The answer should consist of the records below, repeated exactly, and no pictures.

Source material Start Marker

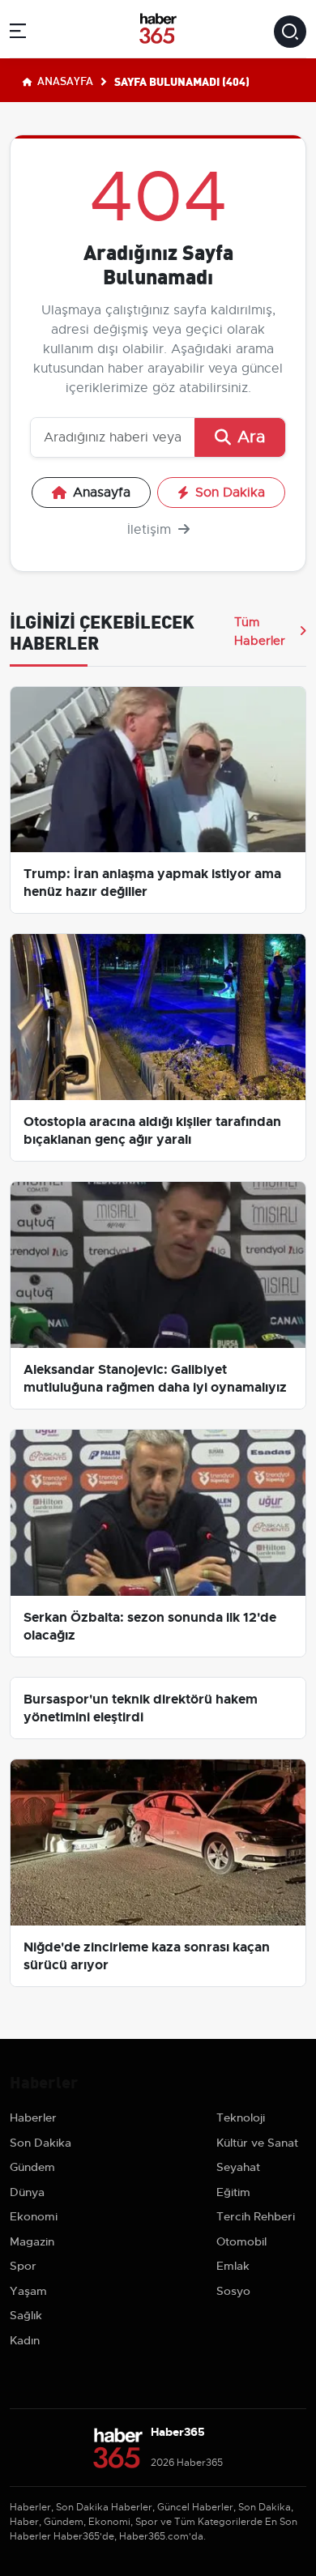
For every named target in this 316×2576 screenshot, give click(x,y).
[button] (18, 33)
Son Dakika (230, 492)
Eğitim (233, 2192)
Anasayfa (64, 80)
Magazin (32, 2241)
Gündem (32, 2167)
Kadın (25, 2340)
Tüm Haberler (259, 631)
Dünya (27, 2192)
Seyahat (238, 2167)
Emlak (233, 2265)
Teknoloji (240, 2117)
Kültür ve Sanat (257, 2142)
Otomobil (241, 2241)
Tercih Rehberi (255, 2216)
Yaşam (28, 2291)
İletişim (151, 530)
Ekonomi (34, 2216)
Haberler (33, 2117)
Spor (23, 2265)
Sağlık (26, 2315)
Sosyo (233, 2291)
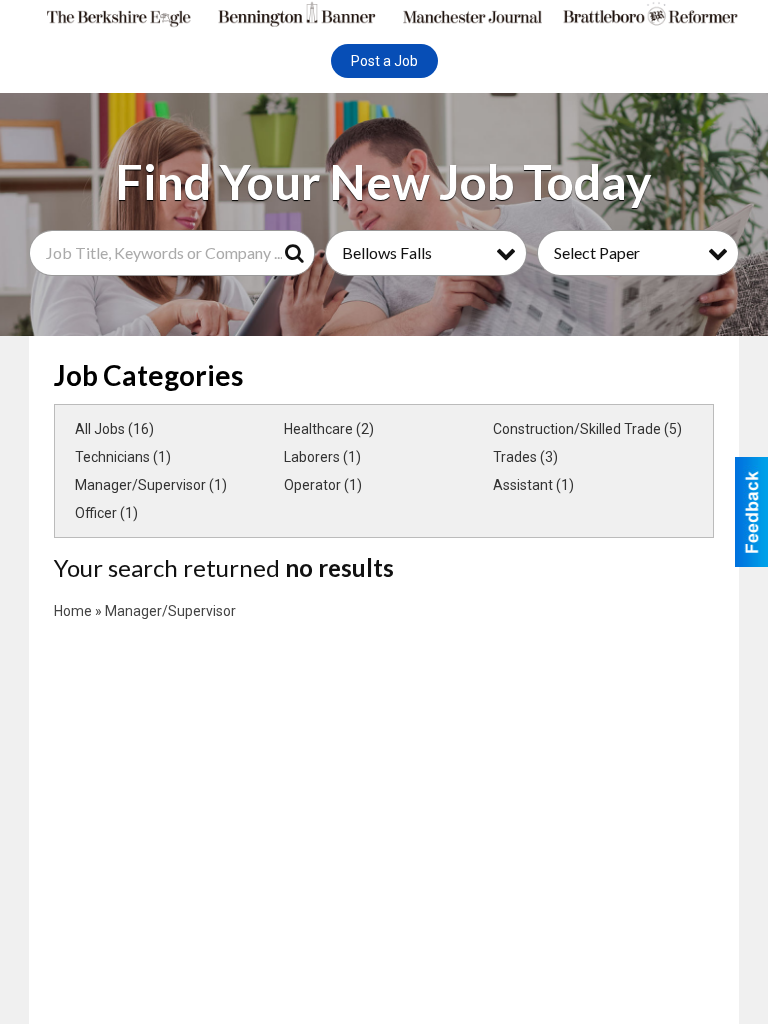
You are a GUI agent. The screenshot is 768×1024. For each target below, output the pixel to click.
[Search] (298, 253)
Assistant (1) (533, 485)
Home (73, 611)
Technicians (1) (123, 457)
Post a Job (384, 61)
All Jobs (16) (114, 429)
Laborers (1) (322, 457)
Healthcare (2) (329, 429)
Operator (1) (323, 485)
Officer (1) (106, 513)
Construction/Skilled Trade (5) (587, 429)
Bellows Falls (387, 252)
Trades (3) (525, 457)
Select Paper (597, 252)
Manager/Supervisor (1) (151, 485)
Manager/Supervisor (170, 611)
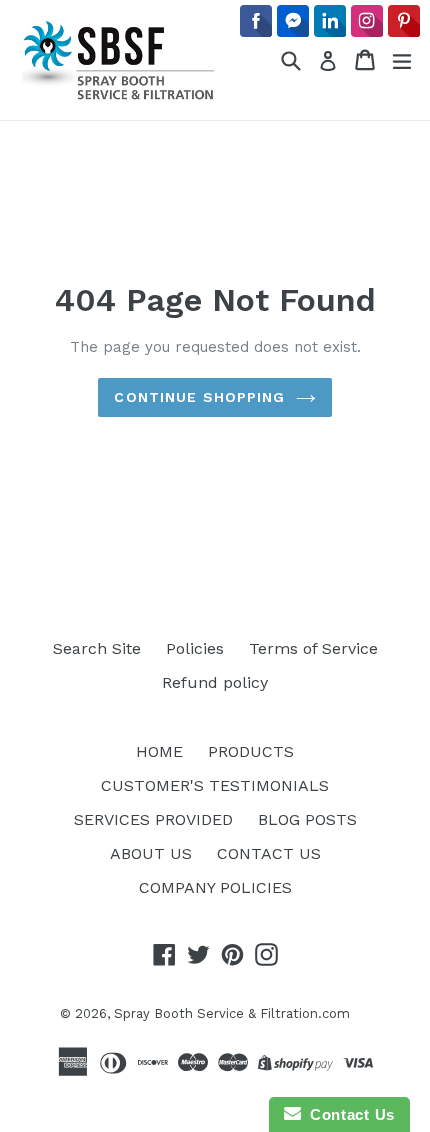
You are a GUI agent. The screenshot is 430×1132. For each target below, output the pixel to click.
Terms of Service (313, 648)
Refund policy (215, 682)
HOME (159, 751)
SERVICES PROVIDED (153, 819)
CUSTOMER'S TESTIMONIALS (215, 785)
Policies (195, 648)
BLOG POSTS (307, 819)
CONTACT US (269, 853)
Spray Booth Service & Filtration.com (232, 1013)
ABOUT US (151, 853)
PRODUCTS (251, 751)
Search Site (97, 648)
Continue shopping (199, 397)
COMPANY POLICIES (215, 887)
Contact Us (348, 1114)
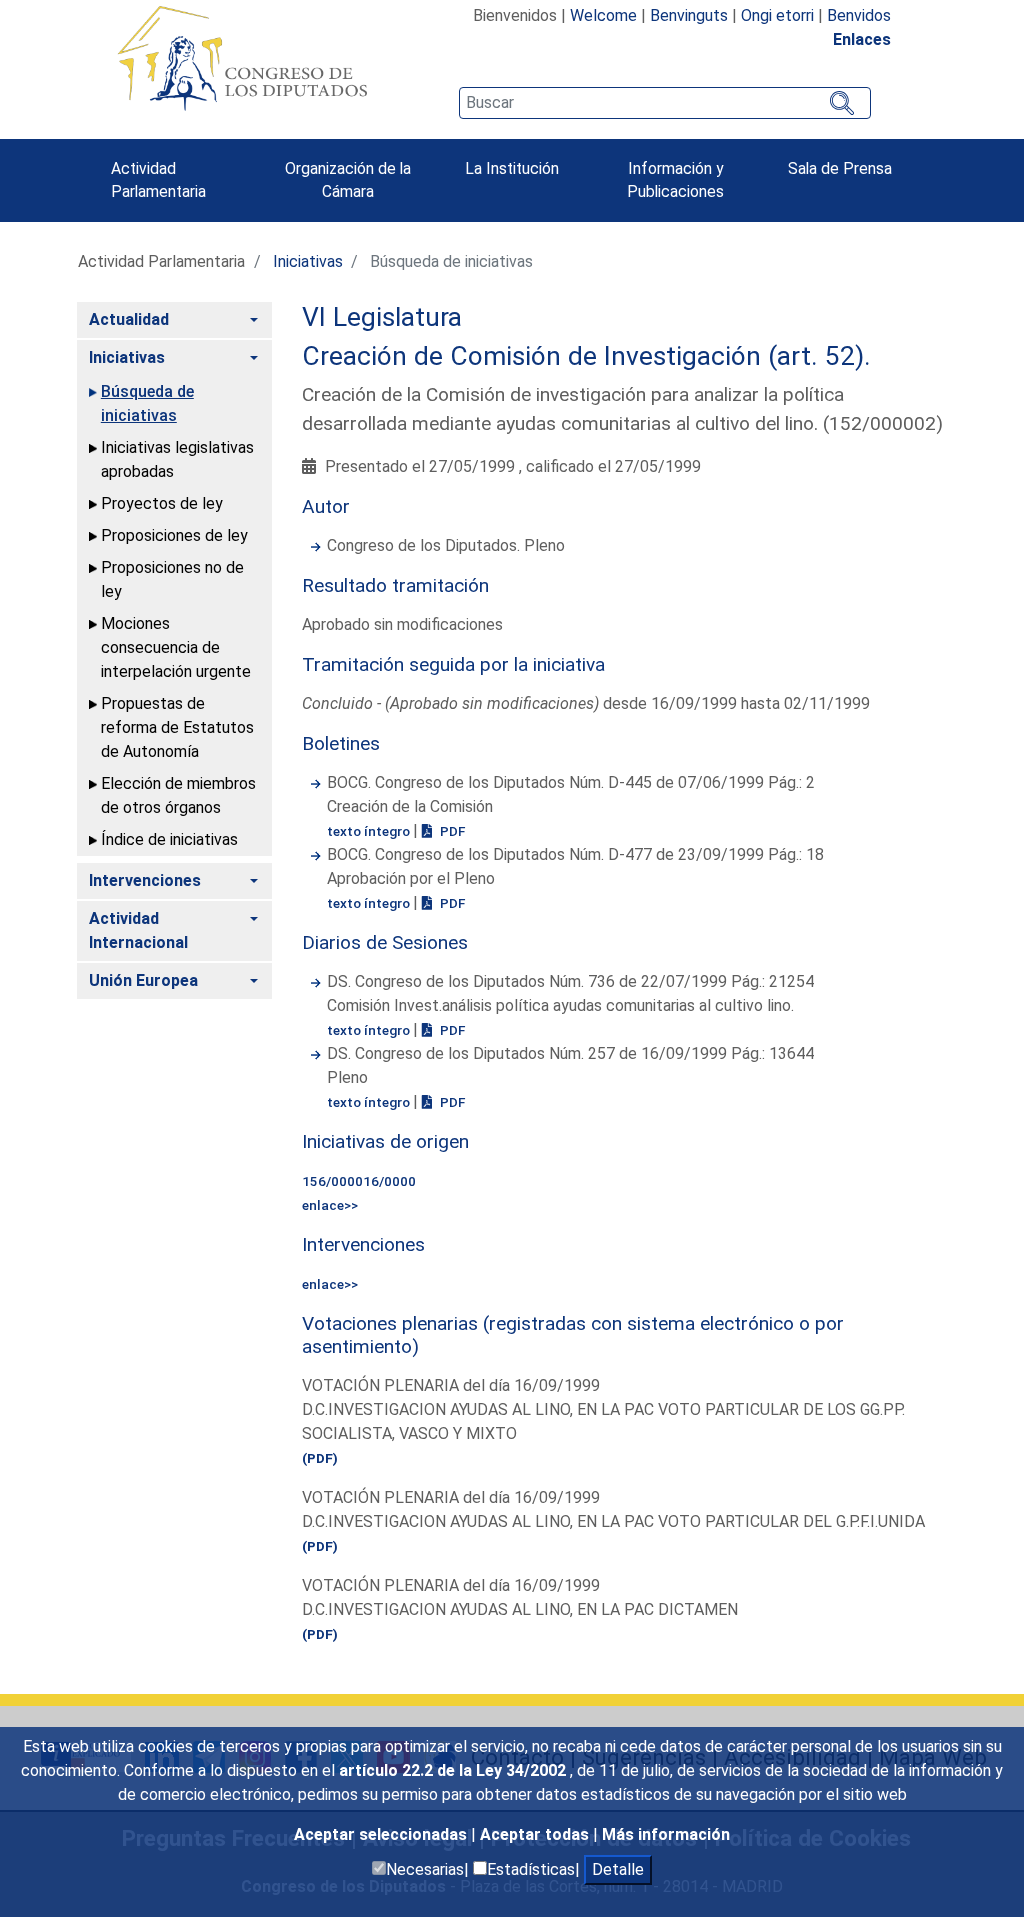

Source material End Marker

Written answer ->
For every named target in this 316×2576 screenshot, give click(x,y).
[button] (18, 33)
Son Dakika (230, 492)
Eğitim (233, 2192)
Anasayfa (64, 80)
Magazin (32, 2241)
Gündem (32, 2167)
Kadın (25, 2340)
Tüm Haberler (259, 631)
Dünya (27, 2192)
Seyahat (238, 2167)
Emlak (233, 2265)
Teknoloji (240, 2117)
Kültür ve Sanat (257, 2142)
Otomobil (241, 2241)
Tercih Rehberi (255, 2216)
Yaşam (28, 2291)
İletişim (151, 530)
Ekonomi (34, 2216)
Haberler (33, 2117)
Spor (23, 2265)
Sağlık (26, 2315)
Sosyo (233, 2291)
You are a GUI agent. The screenshot is 768×1024. For each target below, output the pixel to click.
[Search] (298, 253)
Assistant (1) (533, 485)
Home (73, 611)
Technicians (1) (123, 457)
Post a Job (384, 61)
All Jobs (16) (114, 429)
Laborers (1) (322, 457)
Healthcare (2) (329, 429)
Operator (1) (323, 485)
Officer (1) (106, 513)
Construction/Skilled Trade (5) (587, 429)
Bellows Falls (387, 252)
Trades (3) (525, 457)
Select Paper (597, 252)
Manager/Supervisor (1) (151, 485)
Manager/Supervisor (170, 611)
You are a GUI agent. The screenshot is 430×1132. For each target below, output the pixel to click.
Terms of Service (313, 648)
Refund policy (215, 682)
HOME (159, 751)
SERVICES PROVIDED (153, 819)
CUSTOMER'S TESTIMONIALS (215, 785)
Policies (195, 648)
BLOG POSTS (307, 819)
CONTACT US (269, 853)
Spray Booth Service & Filtration.com (232, 1013)
ABOUT US (151, 853)
PRODUCTS (251, 751)
Search Site (97, 648)
Continue shopping (199, 397)
COMPANY POLICIES (215, 887)
Contact Us (348, 1114)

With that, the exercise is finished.